Rick and I were dining at The Cheesecake Factory (aka The Coldest Restaurant Ever) the other night and there was a table crowded with women next to us. I knew in my heart it was Perfect Blog Fodder, so I was very careful to discreetly observe and eavesdrop. That poor waitress. As the bills came and were passed around, the very very expertly coiffed woman in the linen cropped pants and French manicure called her over. (I stole a look at her plate: she ate only the chicken out of her sandwich and most of her fries. I also think the avocado didn't make the cut.) The waitress leaned over. "We," and the woman elegantly indicated her friend across the table in a sort of Royal Wave motion, "were wondering. Could you possibly re-do our checks and split the avocado spring roll appetizer between them? Thanks so much," she said, before the waitress had even indicated that she would.
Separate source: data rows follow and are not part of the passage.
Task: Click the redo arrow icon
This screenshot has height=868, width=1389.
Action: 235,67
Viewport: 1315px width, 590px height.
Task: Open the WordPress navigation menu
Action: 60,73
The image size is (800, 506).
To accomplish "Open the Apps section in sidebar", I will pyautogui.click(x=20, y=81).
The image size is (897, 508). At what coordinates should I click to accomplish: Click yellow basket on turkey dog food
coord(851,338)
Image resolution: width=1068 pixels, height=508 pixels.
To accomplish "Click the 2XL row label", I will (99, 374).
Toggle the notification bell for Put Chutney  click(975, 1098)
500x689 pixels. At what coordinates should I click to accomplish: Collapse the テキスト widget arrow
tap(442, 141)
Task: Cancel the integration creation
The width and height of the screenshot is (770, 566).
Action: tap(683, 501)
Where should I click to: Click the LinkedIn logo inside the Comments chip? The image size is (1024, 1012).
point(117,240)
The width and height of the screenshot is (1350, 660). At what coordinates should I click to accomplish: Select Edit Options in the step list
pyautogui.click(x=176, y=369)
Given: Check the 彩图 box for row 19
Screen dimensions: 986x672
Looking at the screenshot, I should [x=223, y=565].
Please. The cost of this woman's moisturizer is probably thirty times what those effing spring rolls would have set her back. I almost leaned over and said to the waitress, "Miss, you look very tired. Please don't put yourself to so much trouble for something so trivial. Put the cost of that appetizer on my bill and these ladies may consider it my treat." But I knew it wouldn't come out that way.

What is it about us that makes so many of us go through this Tortuous Ordeal? Why must we struggle so? If we are the takers, do we fear being under obligation to a possible Mean Girl who will hold it over us or snark about it behind our backs later? "You know, Beora snarfed down one of my crabcakes and I never saw a penny for them. I ate a few of her olives, but really--what's that, like 75 cents? That's so typical of her. Her kids are the same way; they come over all the time but never ask my kids over there."

Or, if we're the givers, do we worry that we'll be taken advantage of time and time again and seen as a Goodtime Girl? "Don't worry if you don't have enough money! Just come along anyway! Velma will cover any part of the bill that's left after we all 'chip in' nudge nudge wink wink. "

Aren't these women we're lunching with supposed to be our friends? Can't we just "do lunch" the way guys do and simply order food, eat it, then everyone toss money at the bill when it comes, knowing it will all even out at some eventual point sometime in the future? Isn't there a trust factor here? More importantly, even, why does math have to get all involved? Why must we Woman It Up?